* [What the exercise asks]
Lay out the lines, starting at the one that contains "Where should I click to: Open" and ending at the end of the records, as a Markdown table with the columns Row and Text, numbering each row and skipping any blank lines. Leave the pictures out of the table.

* [Information shown]
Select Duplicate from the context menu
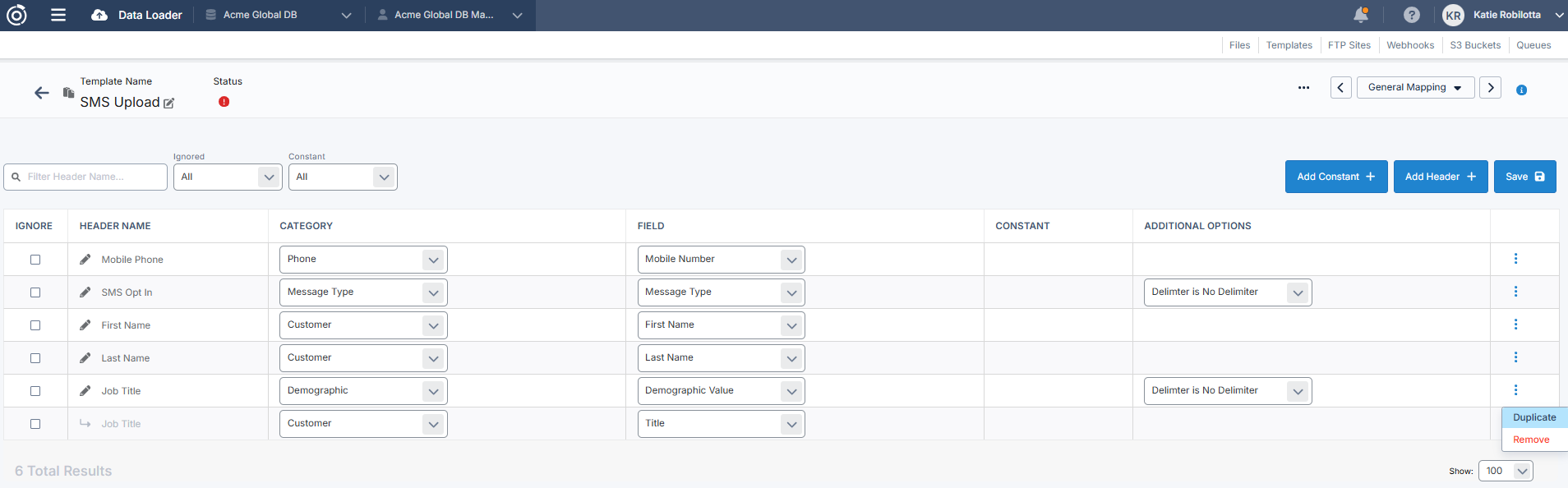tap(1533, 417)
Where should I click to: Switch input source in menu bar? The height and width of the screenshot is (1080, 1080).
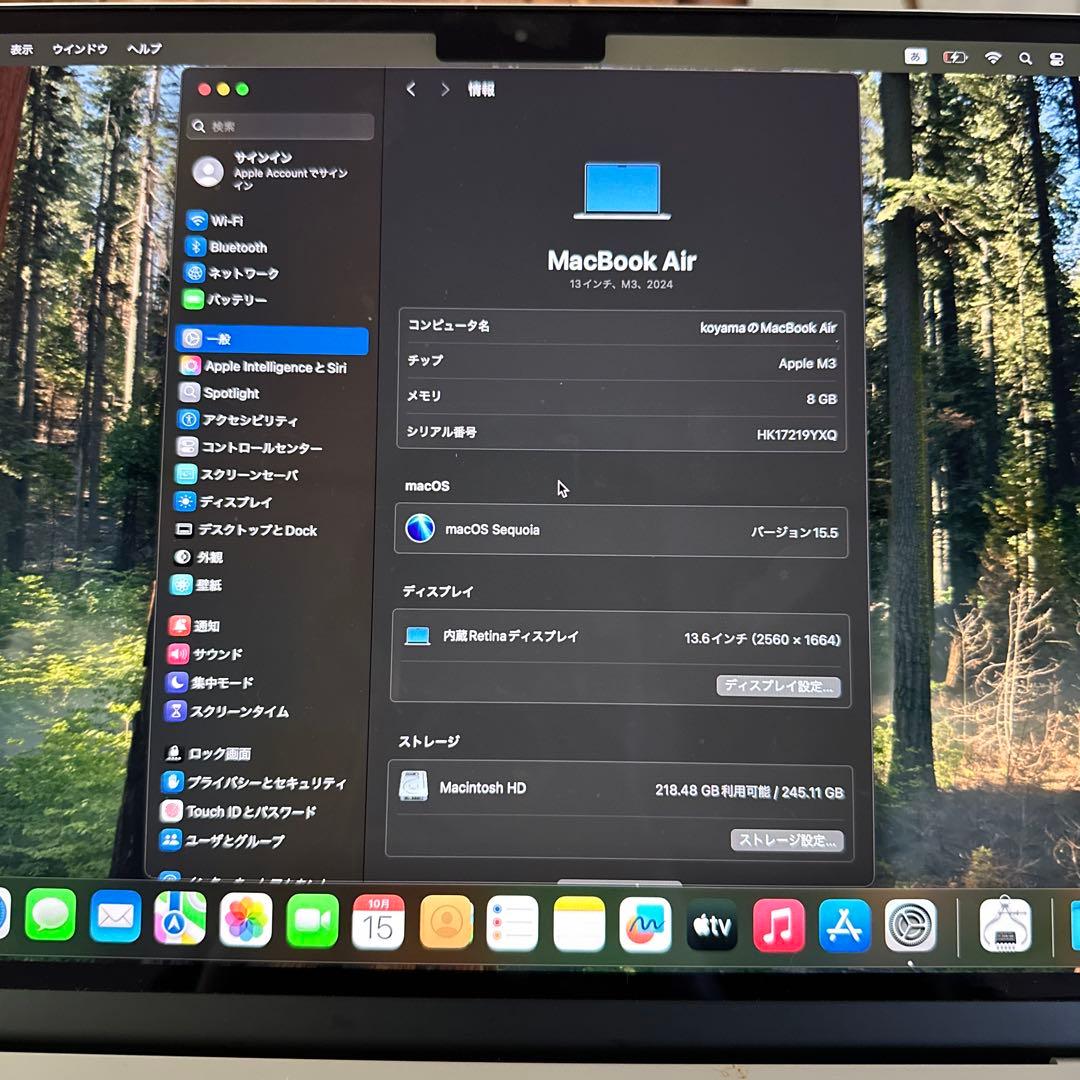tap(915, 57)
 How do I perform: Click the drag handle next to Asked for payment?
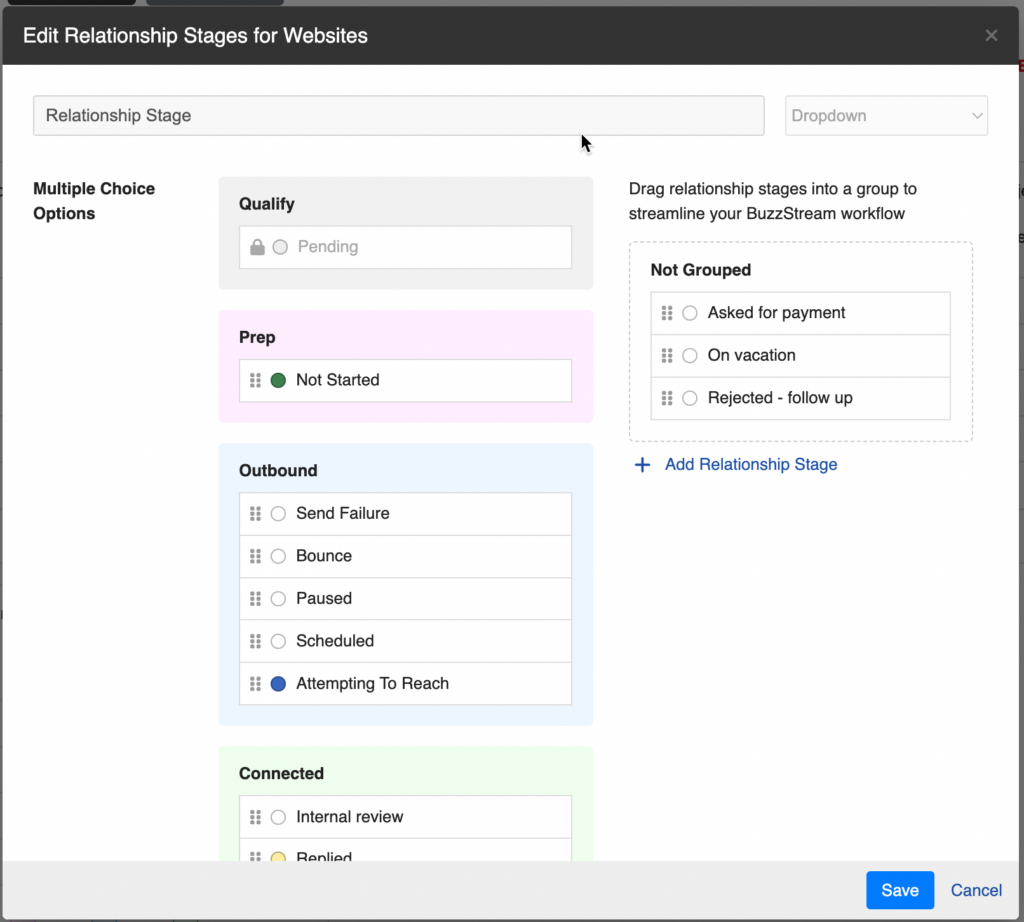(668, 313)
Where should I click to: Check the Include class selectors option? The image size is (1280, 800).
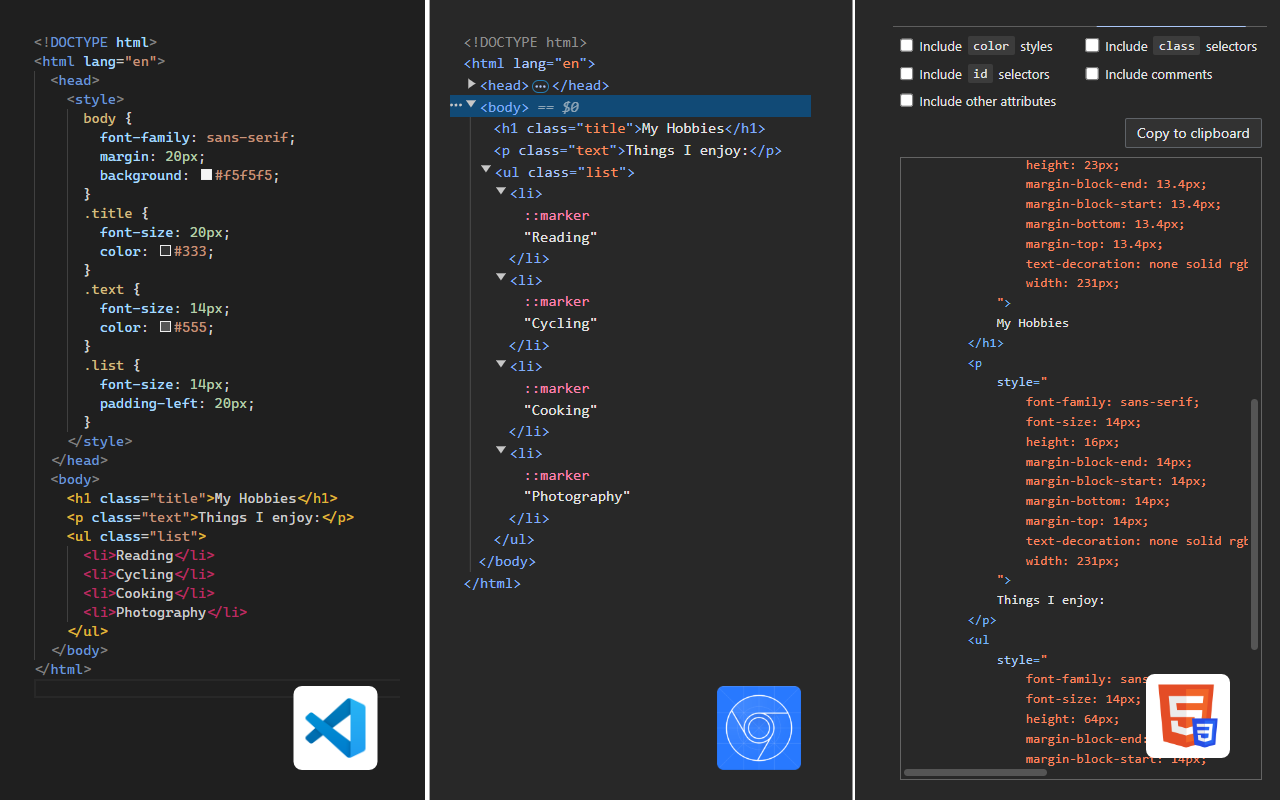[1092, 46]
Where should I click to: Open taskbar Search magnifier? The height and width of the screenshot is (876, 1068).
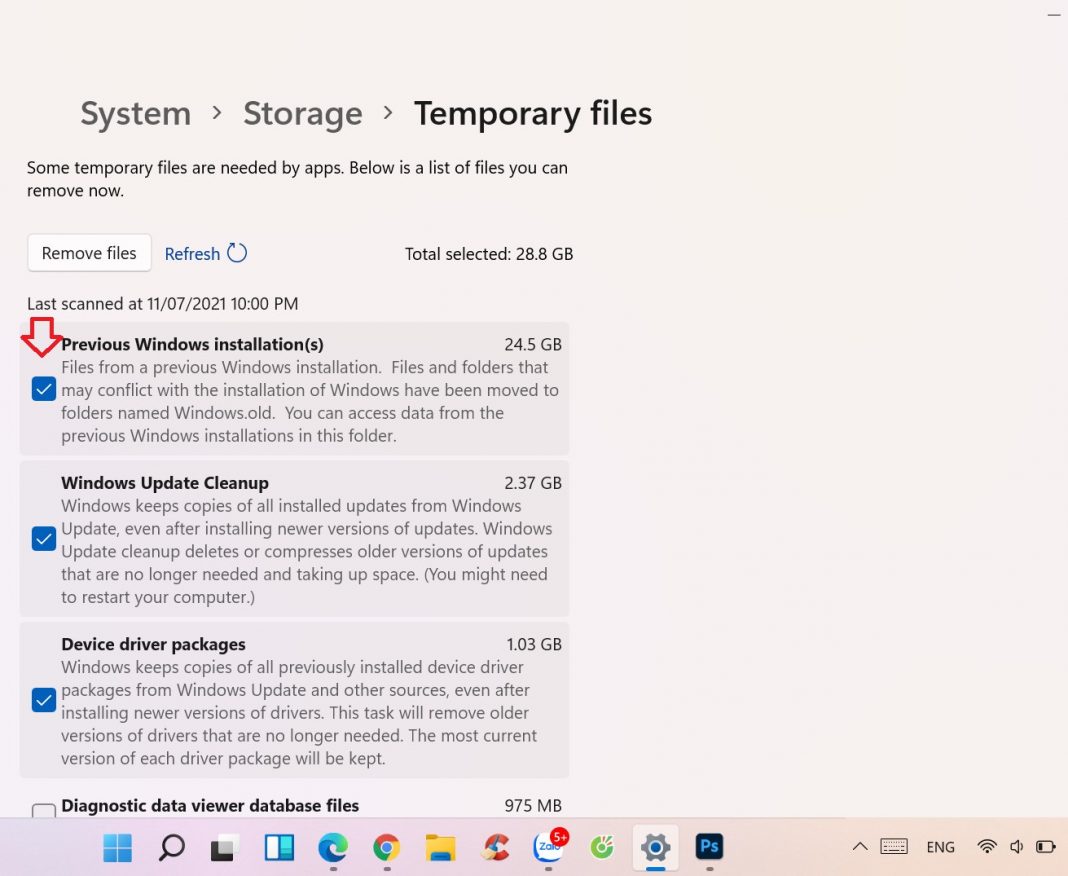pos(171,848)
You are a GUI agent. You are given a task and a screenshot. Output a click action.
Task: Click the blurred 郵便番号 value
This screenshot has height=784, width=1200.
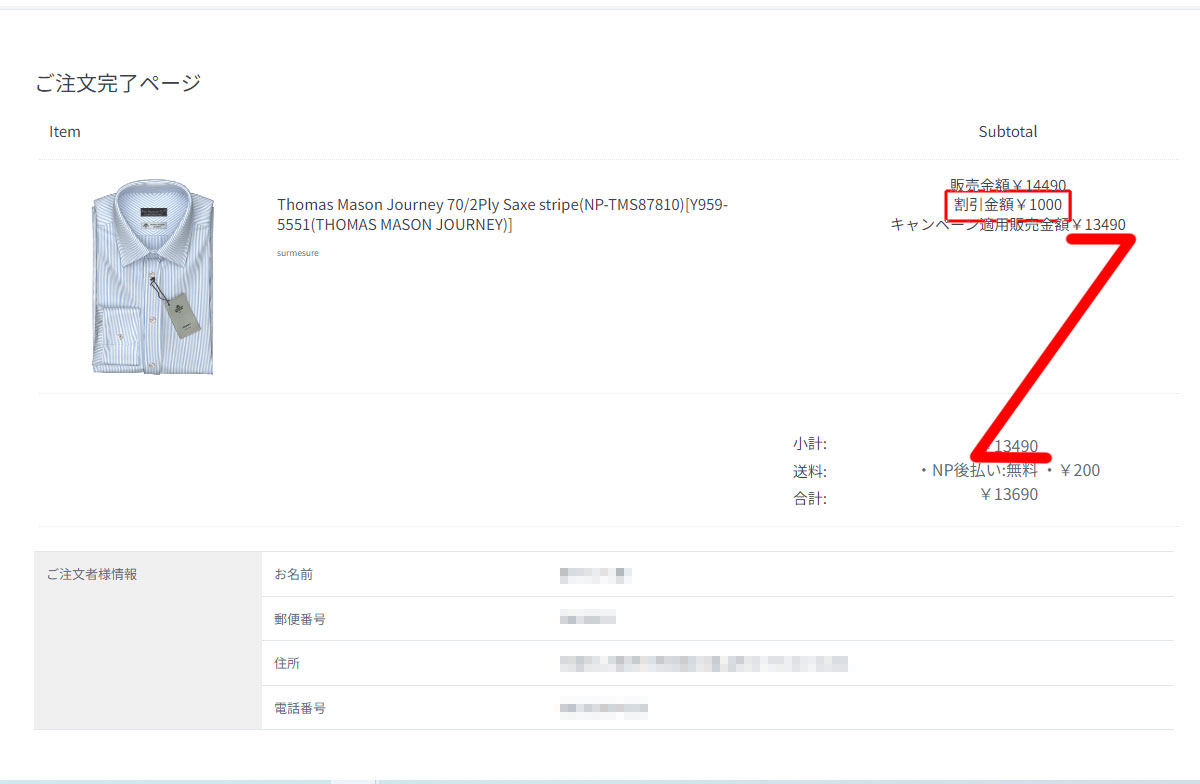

* [Response to this task]
| Row | Text |
|---|---|
| 1 | Where should I click to: Open taskbar Search magnifier? The height and width of the screenshot is (876, 1068). |
| 2 | pos(171,848) |
| 3 | You are a GUI agent. You are given a task and a screenshot. Output a click action. |
| 4 | Task: Click the blurred 郵便番号 value |
| 5 | This screenshot has height=784, width=1200. |